Yesterday I walked around carrying a secret smile, feeling content and happy as I rode to and from work and contemplating an evening with old friends who are in town from back home, and my girls. As I rode on the subway to meet everyone at our friends’ hotel, I got thinking about the idea of contentment, and how it relates to “happy.” Does the presence of the former always result in the latter? Because goodness knows “content” isn’t a term I’d use to describe myself; I’ve never been particularly content. But I have been happy for substantial chunks of my life.
Leaving my hometown and coming to this city was a product of that perpetual discontentment, but leaving behind certain people and certain familiarities was the painful part of that decision. Leaving was something I had to do in striving for my own happiness, but it didn’t come without consequence, psychologically and financially. But as I have been reminded each time I return there, the love of my people remains steadfast, and maybe that has, in its gentle way, helped me to find my ground here. I still get asked if I will come home, but they all understand why I am here.
They know that in some ways, DIScontentment makes me happy. I have this fear of becoming stagnant; of living a life of never changing, never growing. I don’t suppose all the moving around I’ve done is necessarily akin to growth and change – I know many people who have lived in a place all their lives and have evolved and grown in all kinds of beautiful ways. But there is this constant yearning to “move on” within, and maybe my physical moving around is a misguided manifestation of that. Happiness is often associated as the end product of the striving – when we all know it’s the striving itself that really causes happiness; the small, sometimes methodical steps; the actions.
Last year, in an attempt to live the notion that ‘happiness is the journey not the destination’ I turfed the quest of finding “home” in this new city and left it up to “home” to find me. I had some journeying to do in the meantime. It was the right decision. I still consider my current home as a “temporary place to hang my hat” but it doesn’t matter anymore. The discontentment has been sent back to where it belongs – in my mind – no longer directed at the walls and streets around me.
Maybe my feeling of contentment yesterday was because the “twain met.” The comfort of the love and history and fellowship from back home lived together in the realm of the discontented soul, gently tugging it back from the journey for a bit of a breather.
And I was still wearing that secret smile when I walked home at the end of the evening and went to bed.
So we’ve all heard moving company horror stories. For some reason the moving business seems to be associated with shady practices. So before the big day I research online, and come down with a couple of names that are rated high on some Toronto blogs and have lots of positive customer reviews.
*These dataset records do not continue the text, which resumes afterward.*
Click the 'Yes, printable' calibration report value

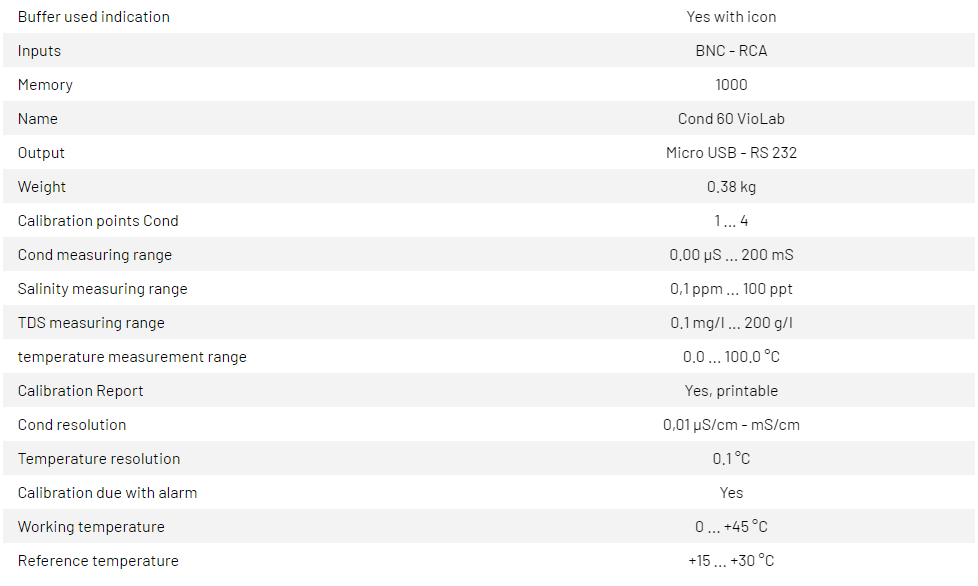(731, 391)
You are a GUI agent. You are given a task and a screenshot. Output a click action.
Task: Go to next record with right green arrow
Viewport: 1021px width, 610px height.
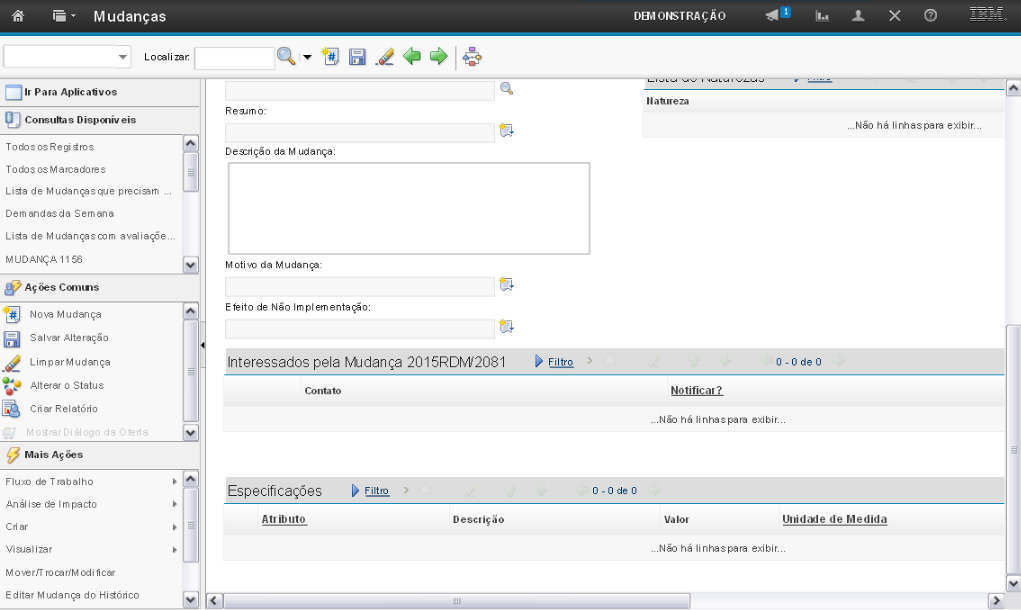click(437, 58)
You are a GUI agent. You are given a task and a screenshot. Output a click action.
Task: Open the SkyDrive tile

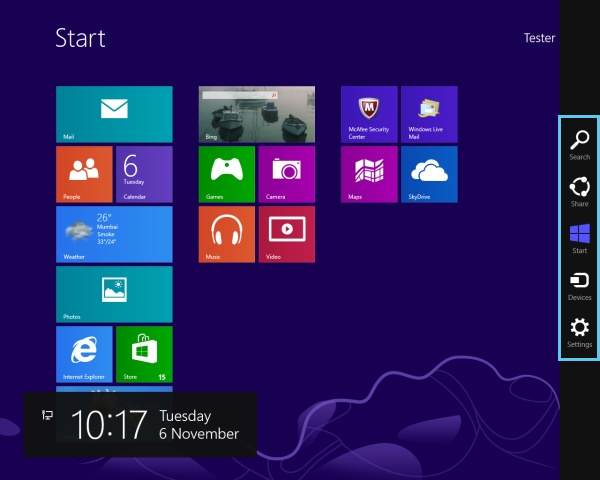[429, 174]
I then find out the condo building has three reservation blocks for the elevators: 9-12, 1-4 and 5-8. Since all the movers I solicited quotes from schedule their first shifts at nine, I express concern to them that we might run out of time. What if we don’t get to the new building until 11:30? I harbour visions of uppity other tenants taking over the elevator and leaving me and my things sitting outside the back of the building and a cross building manager shaking her fist at me.
One company suggests I book the moving services in the morning and the elevator in the afternoon. Huh? Even if we didn’t arrive until 11:30, that would leave their men idle until 1:00 – and the clock ticking on my tab. Either that guy is dense in the ways of gaining business, or he communicates with a lot of really stupid clients.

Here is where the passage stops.